Assad in a position of strength after Vienna deal with Iran. Tehran revitalizes his depleted army

Syrian President Bashar Assad, in his first public speech in a year, could afford Sunday, July 26, to admit that his overstretched army had been forced to give up “critical areas” in a civil war that was dragging into its fifth year at the cost of hundreds of thousands of lives, because he was confident that he is on a winning streak.  This confidence he gained from three recent developments:
1. The nuclear accord Iran signed with the six world powers led by the Unite States on July 14 has granted him and extra lease of life.
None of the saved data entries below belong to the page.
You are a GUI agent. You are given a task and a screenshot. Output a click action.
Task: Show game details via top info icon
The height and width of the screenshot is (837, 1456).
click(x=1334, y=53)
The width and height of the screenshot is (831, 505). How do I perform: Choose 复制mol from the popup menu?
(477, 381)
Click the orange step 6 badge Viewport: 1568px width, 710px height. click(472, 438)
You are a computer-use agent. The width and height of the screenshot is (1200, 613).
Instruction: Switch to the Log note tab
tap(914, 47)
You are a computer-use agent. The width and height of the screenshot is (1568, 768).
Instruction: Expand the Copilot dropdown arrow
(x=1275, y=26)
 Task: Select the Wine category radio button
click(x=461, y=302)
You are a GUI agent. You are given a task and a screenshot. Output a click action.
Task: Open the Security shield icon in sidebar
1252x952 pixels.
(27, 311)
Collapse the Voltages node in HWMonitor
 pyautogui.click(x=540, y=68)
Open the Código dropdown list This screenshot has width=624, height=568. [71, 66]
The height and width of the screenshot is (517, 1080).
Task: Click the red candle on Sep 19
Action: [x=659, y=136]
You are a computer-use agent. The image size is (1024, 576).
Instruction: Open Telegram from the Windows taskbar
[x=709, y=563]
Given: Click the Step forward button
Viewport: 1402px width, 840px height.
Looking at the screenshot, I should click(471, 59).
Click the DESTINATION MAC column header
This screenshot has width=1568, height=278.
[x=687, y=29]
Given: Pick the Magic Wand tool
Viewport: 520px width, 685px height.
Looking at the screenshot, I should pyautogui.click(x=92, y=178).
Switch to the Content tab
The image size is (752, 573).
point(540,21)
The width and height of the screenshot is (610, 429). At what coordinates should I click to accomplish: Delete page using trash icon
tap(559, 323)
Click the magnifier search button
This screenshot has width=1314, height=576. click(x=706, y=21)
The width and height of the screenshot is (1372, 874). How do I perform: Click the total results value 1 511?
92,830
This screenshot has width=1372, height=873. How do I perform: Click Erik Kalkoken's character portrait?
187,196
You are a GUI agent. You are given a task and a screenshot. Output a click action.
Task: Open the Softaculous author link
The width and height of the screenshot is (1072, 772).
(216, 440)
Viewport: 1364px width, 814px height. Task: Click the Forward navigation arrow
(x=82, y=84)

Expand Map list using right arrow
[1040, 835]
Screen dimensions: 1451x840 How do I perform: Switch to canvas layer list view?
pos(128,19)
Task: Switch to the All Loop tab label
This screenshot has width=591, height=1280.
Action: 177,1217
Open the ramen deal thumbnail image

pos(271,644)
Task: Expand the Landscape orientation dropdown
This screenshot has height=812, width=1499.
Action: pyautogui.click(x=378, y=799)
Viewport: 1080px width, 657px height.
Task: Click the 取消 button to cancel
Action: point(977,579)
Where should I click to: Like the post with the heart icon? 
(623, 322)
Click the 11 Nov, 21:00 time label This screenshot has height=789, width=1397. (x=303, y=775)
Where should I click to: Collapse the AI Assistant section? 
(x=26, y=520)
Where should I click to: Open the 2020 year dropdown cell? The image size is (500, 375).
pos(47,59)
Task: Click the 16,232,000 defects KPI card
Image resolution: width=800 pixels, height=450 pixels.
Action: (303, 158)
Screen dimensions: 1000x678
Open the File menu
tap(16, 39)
The Syrian dictator, Tehran’s senior ally, can now count himself safe from US efforts to depose him – never mind if he cheated on his chemical weapons stocks and continues to use them in battle – after the Obama administration effectively anointing Iran leading Middle East power and strategic partner.

In his speech, Assad congratulated his best friend in Tehran for pulling off this feat in Vienna and commended the “positive changes in western attitudes to the {Syrian] conflict.” He noted that the “US and its allies now understood they shared an interest” with his regime “in defeating ISIS-style jihad terrorism.”
From the early days of the Syrian war, Assad claimed he was fighting Islamic terrorism and, if the world failed to understand this point, they too would be attacked.
2.  He now feels vindicated by Turkey’s entry to the civil war over the weekend in cooperation with the US. The two powers have declared war on the Islamic State and the Kurdish military amalgam of the Syrian YPG and outlawed Turkish PKK. Since these are the two most powerful fighting forces imperiling his regime in Damascus, this outside intervention in the Syrian war is welcome for taking some of the heavy lifting off the shoulders of the Syrian army.

Furthermore, Washington has promised Tehran to withhold from the third element fighting the Assad regime, the Syrian rebel movements, weapons powerful enough to tilt the scales of the civil war in their favor
Sunday night, July 26, Turkish Prime Minister Ahmet Davutoglu informed Turkish media editors: “Turkey has no plans to send ground troops into Syria, but has agreed with the United States that air cover should be provided for moderate rebels fighting Islamic State forces there.”
The Syrian ruler and Tehran can therefore stop worrying. The Syrian insurgents, some of which were backed by the US for years in their fight against Assad, will now have to be satisfied with air cover alone – and even then, only if they stop fighting Assad and turn their guns on the Islamists.

3.  With the new lease of life given his regime by these radical shifts in the strategic landscape of the long Syrian war, Assad could afford to talk down his regime’s surrender of territory, “as a question of priorities. It was necessary to specify critical areas for our armed forces to hang onto,” while voicing gratitude for the “important and effective assistance” rendered by Iran and Hizballah for enabling him to adopt this tactic.
As to his most acute problem, the flagging powers of his armed forces: “The problem facing the military,” he explained coolly, “is not related to planning but to fatigue. It is normal than an army gets tired, but there’s a difference between fatigue and defeat.”

But he dodged any mention of the mass desertions and defections to the enemy which have shrunk his army. Neither did he reveal how he proposes to remedy this problem.
However, debkafile’s military and intelligence source are able to fill this gap: Shortly before the speech he delivered in Damascus, Assad was presented by Tehran with a new rehabilitation plan for his army, updated to the latest events. Instead divisions and brigades, it would reorganized with the assistance of Iranian and Hizballah officers into three armored commando super-divisions, one each for the northern, southern and Damascus fronts.
The 4th Division, which is the Republican Guard, would continue to defend Damascus. The 14th Division, which is made up of Special Forces, would have its “tired” officers replaced by younger, fresher commanders fighting under superior Iranian officers.
The immediate consequence of the Vienna nuclear accord on the ground has therefore been to revitalize the Assad regime in Damascus, rejuvenate his army and bring Iranian military forces closer than ever before to the borders of Israel and Jordan.